Document segment
[Start of section]

Photographing the Super Blood Wolf Moon and Total Lunar Eclipse of January 2019 in NYC Area
I’ll start with a question. Why do (total) lunar eclipses always have to take place on the coldest nights of the year? Last one I photographed happened on the night of winter solstice 2010. And I froze then, as I did the other night, on January 20, 2019, while trying to take a pic of the super blood wolf moon and lunar eclipse.
A few things to consider before venturing out in the cold, in the middle of the night, to gaze at the stars and take a snapshot of the moon and lunar eclipse:
clothing: ski pants, winter boots, winter coat, gloves, hat or head band…the idea was to bundle up and prepare to spend a significant amount of time out in the cold (below-freezing temps)
First, after checking the moonrise time, I watched, waiting for the moon to appear over Manhattan skyline. Yet, there was a thick cloud blanket behind the skyline, making it impossible to witness the first few moments of moonrise–that’s when the moon appears the largest in size, is closer to the camera and has a rich, orange in color, hence, best to photograph. Therefore, I had to wait for the moon to appear above the clouds.

[End of section]

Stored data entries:
[Start of section]

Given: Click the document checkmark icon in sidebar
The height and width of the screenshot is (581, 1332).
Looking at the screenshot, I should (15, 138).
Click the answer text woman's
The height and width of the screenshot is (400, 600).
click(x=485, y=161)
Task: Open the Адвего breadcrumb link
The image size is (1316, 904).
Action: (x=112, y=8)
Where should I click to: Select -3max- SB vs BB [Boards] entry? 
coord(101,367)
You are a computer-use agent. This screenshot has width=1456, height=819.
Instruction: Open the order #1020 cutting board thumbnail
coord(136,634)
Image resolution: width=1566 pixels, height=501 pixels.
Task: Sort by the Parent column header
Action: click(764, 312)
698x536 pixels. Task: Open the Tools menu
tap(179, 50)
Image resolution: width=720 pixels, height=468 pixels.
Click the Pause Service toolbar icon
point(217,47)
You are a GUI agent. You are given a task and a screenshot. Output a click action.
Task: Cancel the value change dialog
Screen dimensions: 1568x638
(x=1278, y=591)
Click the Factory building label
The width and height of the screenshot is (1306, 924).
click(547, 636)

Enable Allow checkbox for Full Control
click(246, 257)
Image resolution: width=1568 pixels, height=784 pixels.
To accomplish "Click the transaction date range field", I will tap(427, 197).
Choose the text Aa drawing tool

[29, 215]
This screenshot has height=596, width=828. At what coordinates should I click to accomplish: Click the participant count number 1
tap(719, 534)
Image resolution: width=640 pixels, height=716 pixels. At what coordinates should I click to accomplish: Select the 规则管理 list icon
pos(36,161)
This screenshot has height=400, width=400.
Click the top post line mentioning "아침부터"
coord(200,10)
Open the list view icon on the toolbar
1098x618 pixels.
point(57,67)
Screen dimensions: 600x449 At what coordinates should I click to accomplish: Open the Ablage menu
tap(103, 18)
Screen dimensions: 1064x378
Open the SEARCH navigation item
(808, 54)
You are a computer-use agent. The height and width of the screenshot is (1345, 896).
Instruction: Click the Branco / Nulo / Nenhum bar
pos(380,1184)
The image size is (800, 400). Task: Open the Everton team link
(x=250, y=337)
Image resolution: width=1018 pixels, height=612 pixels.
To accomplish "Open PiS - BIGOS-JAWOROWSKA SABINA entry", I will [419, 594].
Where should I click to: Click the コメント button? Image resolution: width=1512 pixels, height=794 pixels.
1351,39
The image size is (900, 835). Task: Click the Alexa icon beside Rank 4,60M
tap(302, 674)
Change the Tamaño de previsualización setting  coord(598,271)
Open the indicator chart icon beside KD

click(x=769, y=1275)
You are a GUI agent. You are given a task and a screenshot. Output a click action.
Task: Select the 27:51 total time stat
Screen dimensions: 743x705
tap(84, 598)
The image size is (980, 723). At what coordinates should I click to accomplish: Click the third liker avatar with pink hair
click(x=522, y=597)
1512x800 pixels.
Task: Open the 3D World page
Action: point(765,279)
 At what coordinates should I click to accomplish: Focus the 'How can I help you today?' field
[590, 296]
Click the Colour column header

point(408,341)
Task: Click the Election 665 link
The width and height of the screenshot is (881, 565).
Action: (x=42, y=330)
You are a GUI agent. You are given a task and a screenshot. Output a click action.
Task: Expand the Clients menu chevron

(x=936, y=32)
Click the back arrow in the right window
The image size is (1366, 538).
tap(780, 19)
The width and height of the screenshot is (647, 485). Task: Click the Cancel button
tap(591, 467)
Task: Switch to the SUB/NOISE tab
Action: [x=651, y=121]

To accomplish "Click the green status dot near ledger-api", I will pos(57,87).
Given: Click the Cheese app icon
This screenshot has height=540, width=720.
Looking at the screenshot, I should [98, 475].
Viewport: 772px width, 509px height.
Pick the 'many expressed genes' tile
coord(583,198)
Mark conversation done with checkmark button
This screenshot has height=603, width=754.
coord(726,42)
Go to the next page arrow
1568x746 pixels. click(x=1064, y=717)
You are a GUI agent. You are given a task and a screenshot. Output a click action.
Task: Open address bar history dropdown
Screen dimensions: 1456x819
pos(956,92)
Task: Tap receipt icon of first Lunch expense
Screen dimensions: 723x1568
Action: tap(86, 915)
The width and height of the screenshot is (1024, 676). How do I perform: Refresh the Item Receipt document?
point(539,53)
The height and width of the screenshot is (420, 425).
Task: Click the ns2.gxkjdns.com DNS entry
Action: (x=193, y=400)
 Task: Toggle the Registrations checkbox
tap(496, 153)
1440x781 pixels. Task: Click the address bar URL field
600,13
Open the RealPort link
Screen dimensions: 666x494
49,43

[End of section]

Problem description
Reproduce the part of the eclipse photography text that opens with the words containing "Photographing the Super" and closes with "and lunar eclipse.".

Answer
Photographing the Super Blood Wolf Moon and Total Lunar Eclipse of January 2019 in NYC Area
I’ll start with a question. Why do (total) lunar eclipses always have to take place on the coldest nights of the year? Last one I photographed happened on the night of winter solstice 2010. And I froze then, as I did the other night, on January 20, 2019, while trying to take a pic of the super blood wolf moon and lunar eclipse.